Tokigawa Onsen in Saitama and Shimobe Onsen in Yamanashi both reach pH 10. The pattern you notice at high-alkaline springs is that the water feels lighter than it should. You move through it differently.
The highest: Japan's highest natural onsen
Mikuriga-ike Onsen in Toyama Prefecture sits at 2,430 metres above sea level on the Murodo Plateau of the Tateyama Kurobe Alpine Route. It is Japan's highest natural hot spring inn.
The water is milky white, acidic and sulfurous, 100 percent free-flowing directly from the volcanic Jigokudani crater below. The inn is open only from mid-April to late November. Getting there requires a multi-stage journey involving train, ropeway, cable car, and bus.
We have not been to Mikuriga-ike yet. It is on a different kind of itinerary, one that requires planning around the Alpine Route's season and building in time for the altitude. But it exists in the database and the description makes me want to go.

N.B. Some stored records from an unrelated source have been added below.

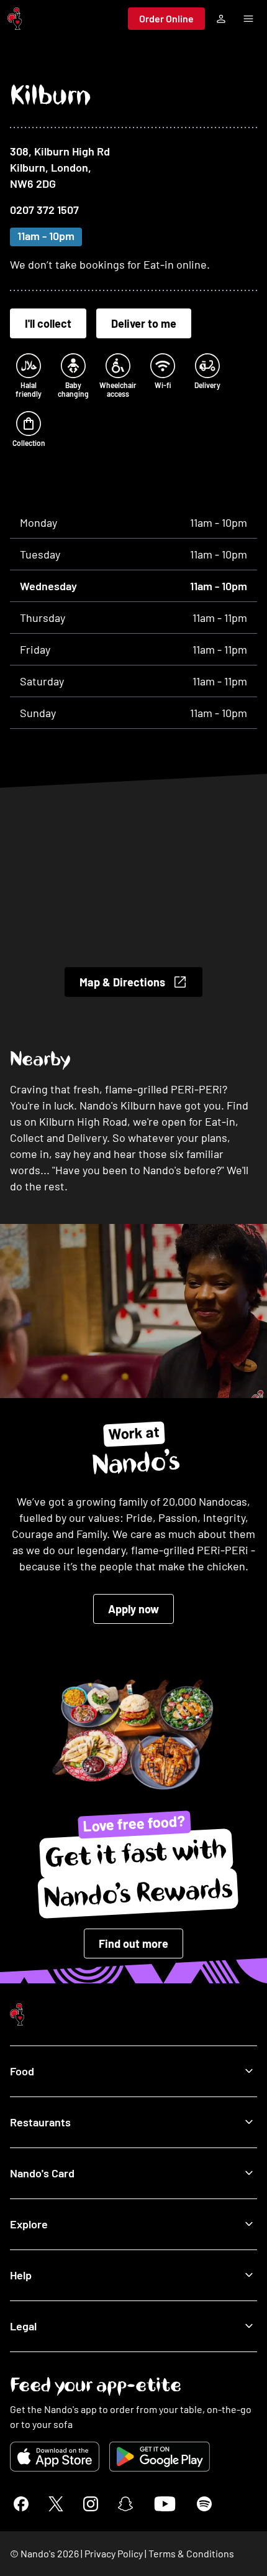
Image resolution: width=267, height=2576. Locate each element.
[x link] (56, 2503)
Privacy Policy (113, 2553)
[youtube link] (165, 2503)
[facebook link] (21, 2503)
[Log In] (221, 18)
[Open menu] (248, 18)
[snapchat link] (125, 2503)
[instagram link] (90, 2503)
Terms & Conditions (191, 2553)
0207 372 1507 (44, 209)
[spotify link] (204, 2503)
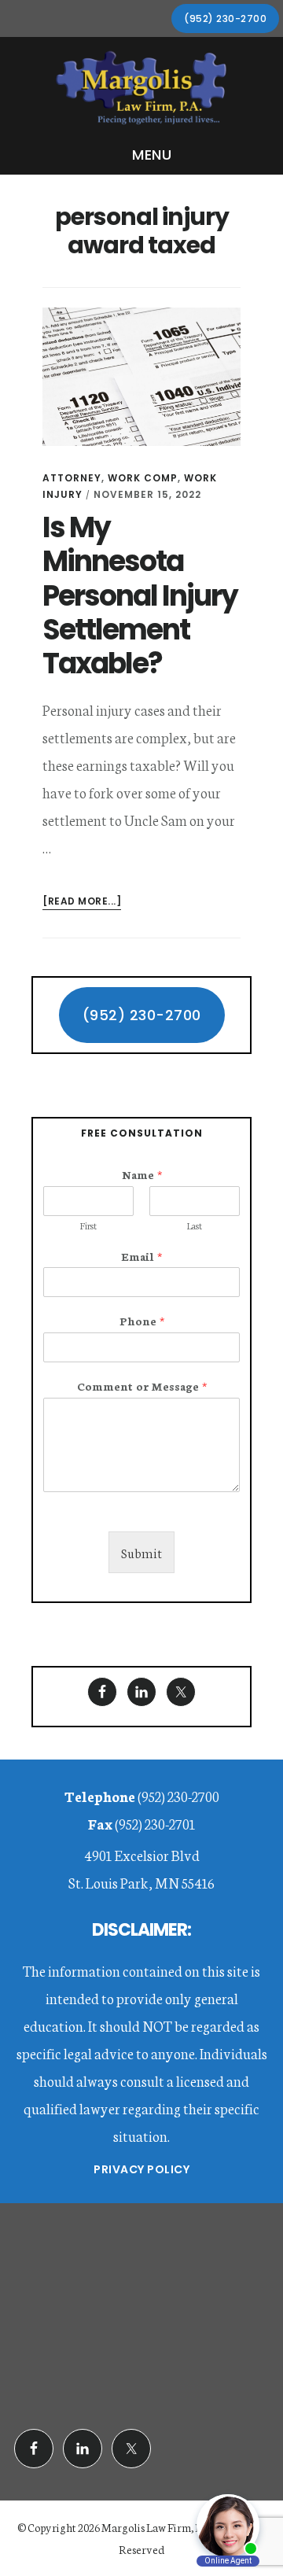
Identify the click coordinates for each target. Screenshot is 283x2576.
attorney (71, 478)
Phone (141, 1321)
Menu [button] (151, 154)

Nikko Yumoto Onsen sits at 1,500 metres within Nikko National Park and is considerably more accessible. We did visit this one on an earlier trip. The milky sulfurous waters at the edge of Lake Yunoko, with the forest above and the national park around you, gave something that lower-altitude baths cannot replicate.
What the range tells you
Japan's geological variety is not just a talking point. You feel it. A spring at pH 1.2 and a spring at pH 11.3 are chemically as different as two natural substances can be. A 105-degree volcanic vent and a lukewarm tidal pool in Izu are both categorized as onsen under Japanese law. They have almost nothing in common except the origin.
If you have only ever visited one part of Japan's hot spring landscape, you have only seen a small part of what the country actually offers. The extremes are worth finding deliberately.
Ryan helped me read the mineral boards. But you can also look at the SpringsAtlas listing and sort by pH or temperature. The data is there. The extremes are clearly labeled.